● Your task: Below is a set of records. Please retype every one exactly.

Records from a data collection

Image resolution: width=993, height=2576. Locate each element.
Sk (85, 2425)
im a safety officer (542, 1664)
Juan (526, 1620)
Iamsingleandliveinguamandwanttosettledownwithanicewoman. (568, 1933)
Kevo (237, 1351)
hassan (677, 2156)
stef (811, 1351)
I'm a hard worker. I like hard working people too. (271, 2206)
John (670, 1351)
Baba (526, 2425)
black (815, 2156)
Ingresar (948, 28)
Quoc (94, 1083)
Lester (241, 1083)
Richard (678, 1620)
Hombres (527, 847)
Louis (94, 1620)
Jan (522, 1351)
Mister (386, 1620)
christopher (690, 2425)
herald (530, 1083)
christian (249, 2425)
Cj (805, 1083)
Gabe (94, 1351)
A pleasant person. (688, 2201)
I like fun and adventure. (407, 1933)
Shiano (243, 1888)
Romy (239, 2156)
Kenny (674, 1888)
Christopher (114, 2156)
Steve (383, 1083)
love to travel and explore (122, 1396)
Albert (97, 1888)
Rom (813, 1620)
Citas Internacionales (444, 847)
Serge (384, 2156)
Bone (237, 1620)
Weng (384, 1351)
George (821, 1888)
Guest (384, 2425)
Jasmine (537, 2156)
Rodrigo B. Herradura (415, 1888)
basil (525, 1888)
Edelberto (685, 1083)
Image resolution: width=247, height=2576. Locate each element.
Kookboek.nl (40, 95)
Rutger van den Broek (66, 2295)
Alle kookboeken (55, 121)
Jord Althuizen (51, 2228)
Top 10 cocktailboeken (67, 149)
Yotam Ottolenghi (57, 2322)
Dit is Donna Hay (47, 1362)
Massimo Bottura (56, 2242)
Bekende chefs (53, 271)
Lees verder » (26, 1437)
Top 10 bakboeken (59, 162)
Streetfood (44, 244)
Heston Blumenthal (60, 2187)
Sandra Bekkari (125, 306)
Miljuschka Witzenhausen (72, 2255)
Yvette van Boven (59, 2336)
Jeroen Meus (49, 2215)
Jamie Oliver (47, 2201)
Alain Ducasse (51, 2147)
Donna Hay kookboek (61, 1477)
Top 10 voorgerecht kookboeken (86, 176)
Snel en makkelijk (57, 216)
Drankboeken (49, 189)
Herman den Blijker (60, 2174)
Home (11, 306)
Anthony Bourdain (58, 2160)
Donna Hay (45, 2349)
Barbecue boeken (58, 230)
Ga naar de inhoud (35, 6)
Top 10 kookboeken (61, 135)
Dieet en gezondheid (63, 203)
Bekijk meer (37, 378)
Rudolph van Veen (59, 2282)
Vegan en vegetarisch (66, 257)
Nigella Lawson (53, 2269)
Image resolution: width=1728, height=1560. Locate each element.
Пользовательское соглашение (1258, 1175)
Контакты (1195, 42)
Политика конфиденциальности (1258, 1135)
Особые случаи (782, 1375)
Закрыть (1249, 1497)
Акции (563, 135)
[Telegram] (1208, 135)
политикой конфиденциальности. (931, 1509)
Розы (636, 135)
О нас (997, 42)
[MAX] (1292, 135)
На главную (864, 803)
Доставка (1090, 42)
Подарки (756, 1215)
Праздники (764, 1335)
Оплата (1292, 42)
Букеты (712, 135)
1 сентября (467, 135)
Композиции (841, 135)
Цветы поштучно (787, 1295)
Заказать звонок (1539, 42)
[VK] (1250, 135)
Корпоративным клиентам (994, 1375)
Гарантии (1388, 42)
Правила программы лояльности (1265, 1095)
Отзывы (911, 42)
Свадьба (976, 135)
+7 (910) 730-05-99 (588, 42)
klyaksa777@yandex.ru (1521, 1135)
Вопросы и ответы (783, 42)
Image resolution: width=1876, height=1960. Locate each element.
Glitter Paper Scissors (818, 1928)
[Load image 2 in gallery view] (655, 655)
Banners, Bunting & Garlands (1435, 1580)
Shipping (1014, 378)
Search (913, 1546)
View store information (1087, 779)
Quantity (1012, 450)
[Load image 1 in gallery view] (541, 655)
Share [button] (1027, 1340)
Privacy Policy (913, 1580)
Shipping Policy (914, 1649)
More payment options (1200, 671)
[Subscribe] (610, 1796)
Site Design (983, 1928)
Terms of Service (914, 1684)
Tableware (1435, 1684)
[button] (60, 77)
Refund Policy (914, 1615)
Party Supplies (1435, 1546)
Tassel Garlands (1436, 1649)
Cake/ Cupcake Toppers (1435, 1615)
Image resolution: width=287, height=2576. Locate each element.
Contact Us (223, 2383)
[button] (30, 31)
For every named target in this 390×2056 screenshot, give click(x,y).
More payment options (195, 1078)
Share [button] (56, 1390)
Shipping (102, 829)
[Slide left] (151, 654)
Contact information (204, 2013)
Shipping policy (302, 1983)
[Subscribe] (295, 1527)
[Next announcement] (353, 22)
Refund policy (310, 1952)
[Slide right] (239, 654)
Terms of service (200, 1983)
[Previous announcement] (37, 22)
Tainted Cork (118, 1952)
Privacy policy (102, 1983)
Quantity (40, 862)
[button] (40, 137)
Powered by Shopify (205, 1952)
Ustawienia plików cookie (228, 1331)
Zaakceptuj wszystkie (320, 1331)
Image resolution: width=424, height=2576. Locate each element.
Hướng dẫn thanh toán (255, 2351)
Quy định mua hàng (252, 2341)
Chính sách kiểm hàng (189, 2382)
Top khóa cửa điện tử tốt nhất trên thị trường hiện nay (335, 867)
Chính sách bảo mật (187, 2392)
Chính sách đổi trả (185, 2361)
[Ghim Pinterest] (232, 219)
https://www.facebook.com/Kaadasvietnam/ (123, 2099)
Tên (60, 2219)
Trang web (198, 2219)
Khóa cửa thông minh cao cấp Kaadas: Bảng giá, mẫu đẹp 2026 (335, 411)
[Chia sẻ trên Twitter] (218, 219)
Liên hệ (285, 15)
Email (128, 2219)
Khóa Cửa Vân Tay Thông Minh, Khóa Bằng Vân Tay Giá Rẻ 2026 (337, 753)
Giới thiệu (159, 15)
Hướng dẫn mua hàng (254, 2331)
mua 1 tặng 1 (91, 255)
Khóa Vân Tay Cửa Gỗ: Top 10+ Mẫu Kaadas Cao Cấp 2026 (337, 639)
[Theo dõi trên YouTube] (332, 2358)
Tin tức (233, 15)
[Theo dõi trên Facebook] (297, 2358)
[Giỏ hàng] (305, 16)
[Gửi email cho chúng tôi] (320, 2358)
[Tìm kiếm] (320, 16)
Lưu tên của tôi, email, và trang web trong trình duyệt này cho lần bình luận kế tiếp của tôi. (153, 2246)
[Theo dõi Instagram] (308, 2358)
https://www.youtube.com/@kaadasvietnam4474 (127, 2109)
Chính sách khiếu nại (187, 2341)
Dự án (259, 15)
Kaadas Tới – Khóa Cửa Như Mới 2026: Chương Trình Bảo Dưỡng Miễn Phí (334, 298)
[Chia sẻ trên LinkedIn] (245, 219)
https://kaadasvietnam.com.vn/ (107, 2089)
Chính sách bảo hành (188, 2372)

● Output of the task:
Image resolution: width=993, height=2576. Locate each element.
Sk (85, 2425)
im a safety officer (542, 1664)
Juan (526, 1620)
Iamsingleandliveinguamandwanttosettledownwithanicewoman. (568, 1933)
Kevo (237, 1351)
hassan (677, 2156)
stef (811, 1351)
I'm a hard worker. I like hard working people too. (271, 2206)
John (670, 1351)
Baba (526, 2425)
black (815, 2156)
Ingresar (948, 28)
Quoc (94, 1083)
Lester (241, 1083)
Richard (678, 1620)
Hombres (527, 847)
Louis (94, 1620)
Jan (522, 1351)
Mister (386, 1620)
christopher (690, 2425)
herald (530, 1083)
christian (249, 2425)
Cj (805, 1083)
Gabe (94, 1351)
A pleasant person. (688, 2201)
I like fun and adventure. (407, 1933)
Shiano (243, 1888)
Romy (239, 2156)
Kenny (674, 1888)
Christopher (114, 2156)
Steve (383, 1083)
love to travel and explore (122, 1396)
Albert (97, 1888)
Rom (813, 1620)
Citas Internacionales (444, 847)
Serge (384, 2156)
Bone (237, 1620)
Weng (384, 1351)
George (821, 1888)
Guest (384, 2425)
Jasmine (537, 2156)
Rodrigo B. Herradura (415, 1888)
basil (525, 1888)
Edelberto (685, 1083)
Image resolution: width=247, height=2576. Locate each element.
Kookboek.nl (40, 95)
Rutger van den Broek (66, 2295)
Alle kookboeken (55, 121)
Jord Althuizen (51, 2228)
Top 10 cocktailboeken (67, 149)
Yotam Ottolenghi (57, 2322)
Dit is Donna Hay (47, 1362)
Massimo Bottura (56, 2242)
Bekende chefs (53, 271)
Lees verder » (26, 1437)
Top 10 bakboeken (59, 162)
Streetfood (44, 244)
Heston Blumenthal (60, 2187)
Sandra Bekkari (125, 306)
Miljuschka Witzenhausen (72, 2255)
Yvette van Boven (59, 2336)
Jeroen Meus (49, 2215)
Jamie Oliver (47, 2201)
Alain Ducasse (51, 2147)
Donna Hay kookboek (61, 1477)
Top 10 voorgerecht kookboeken (86, 176)
Snel en makkelijk (57, 216)
Drankboeken (49, 189)
Herman den Blijker (60, 2174)
Home (11, 306)
Anthony Bourdain (58, 2160)
Donna Hay (45, 2349)
Barbecue boeken (58, 230)
Ga naar de inhoud (35, 6)
Top 10 kookboeken (61, 135)
Dieet en gezondheid (63, 203)
Bekijk meer (37, 378)
Rudolph van Veen (59, 2282)
Vegan en vegetarisch (66, 257)
Nigella Lawson (53, 2269)
Image resolution: width=1728, height=1560. Locate each element.
Пользовательское соглашение (1258, 1175)
Контакты (1195, 42)
Политика конфиденциальности (1258, 1135)
Особые случаи (782, 1375)
Закрыть (1249, 1497)
Акции (563, 135)
[Telegram] (1208, 135)
политикой конфиденциальности. (931, 1509)
Розы (636, 135)
О нас (997, 42)
[MAX] (1292, 135)
На главную (864, 803)
Доставка (1090, 42)
Подарки (756, 1215)
Праздники (764, 1335)
Оплата (1292, 42)
Букеты (712, 135)
1 сентября (467, 135)
Композиции (841, 135)
Цветы поштучно (787, 1295)
Заказать звонок (1539, 42)
[VK] (1250, 135)
Корпоративным клиентам (994, 1375)
Гарантии (1388, 42)
Правила программы лояльности (1265, 1095)
Отзывы (911, 42)
Свадьба (976, 135)
+7 (910) 730-05-99 (588, 42)
klyaksa777@yandex.ru (1521, 1135)
Вопросы и ответы (783, 42)
Image resolution: width=1876, height=1960. Locate each element.
Glitter Paper Scissors (818, 1928)
[Load image 2 in gallery view] (655, 655)
Banners, Bunting & Garlands (1435, 1580)
Shipping (1014, 378)
Search (913, 1546)
View store information (1087, 779)
Quantity (1012, 450)
[Load image 1 in gallery view] (541, 655)
Share [button] (1027, 1340)
Privacy Policy (913, 1580)
Shipping Policy (914, 1649)
More payment options (1200, 671)
[Subscribe] (610, 1796)
Site Design (983, 1928)
Terms of Service (914, 1684)
Tableware (1435, 1684)
[button] (60, 77)
Refund Policy (914, 1615)
Party Supplies (1435, 1546)
Tassel Garlands (1436, 1649)
Cake/ Cupcake Toppers (1435, 1615)
Image resolution: width=287, height=2576. Locate each element.
Contact Us (223, 2383)
[button] (30, 31)
For every named target in this 390×2056 screenshot, give click(x,y).
More payment options (195, 1078)
Share [button] (56, 1390)
Shipping (102, 829)
[Slide left] (151, 654)
Contact information (204, 2013)
Shipping policy (302, 1983)
[Subscribe] (295, 1527)
[Next announcement] (353, 22)
Refund policy (310, 1952)
[Slide right] (239, 654)
Terms of service (200, 1983)
[Previous announcement] (37, 22)
Tainted Cork (118, 1952)
Privacy policy (102, 1983)
Quantity (40, 862)
[button] (40, 137)
Powered by Shopify (205, 1952)
Ustawienia plików cookie (228, 1331)
Zaakceptuj wszystkie (320, 1331)
Image resolution: width=424, height=2576. Locate each element.
Hướng dẫn thanh toán (255, 2351)
Quy định mua hàng (252, 2341)
Chính sách kiểm hàng (189, 2382)
Top khóa cửa điện tử tốt nhất trên thị trường hiện nay (335, 867)
Chính sách bảo mật (187, 2392)
Chính sách đổi trả (185, 2361)
[Ghim Pinterest] (232, 219)
https://www.facebook.com/Kaadasvietnam/ (123, 2099)
Tên (60, 2219)
Trang web (198, 2219)
Khóa cửa thông minh cao cấp Kaadas: Bảng giá, mẫu đẹp 2026 (335, 411)
[Chia sẻ trên Twitter] (218, 219)
Liên hệ (285, 15)
Email (128, 2219)
Khóa Cửa Vân Tay Thông Minh, Khóa Bằng Vân Tay Giá Rẻ 2026 (337, 753)
Giới thiệu (159, 15)
Hướng dẫn mua hàng (254, 2331)
mua 1 tặng 1 (91, 255)
Khóa Vân Tay Cửa Gỗ: Top 10+ Mẫu Kaadas Cao Cấp 2026 (337, 639)
[Theo dõi trên YouTube] (332, 2358)
Tin tức (233, 15)
[Theo dõi trên Facebook] (297, 2358)
[Giỏ hàng] (305, 16)
[Gửi email cho chúng tôi] (320, 2358)
[Tìm kiếm] (320, 16)
Lưu tên của tôi, email, và trang web trong trình duyệt này cho lần bình luận kế tiếp của tôi. (153, 2246)
[Theo dõi Instagram] (308, 2358)
https://www.youtube.com/@kaadasvietnam4474 (127, 2109)
Chính sách khiếu nại (187, 2341)
Dự án (259, 15)
Kaadas Tới – Khóa Cửa Như Mới 2026: Chương Trình Bảo Dưỡng Miễn Phí (334, 298)
[Chia sẻ trên LinkedIn] (245, 219)
https://kaadasvietnam.com.vn/ (107, 2089)
Chính sách bảo hành (188, 2372)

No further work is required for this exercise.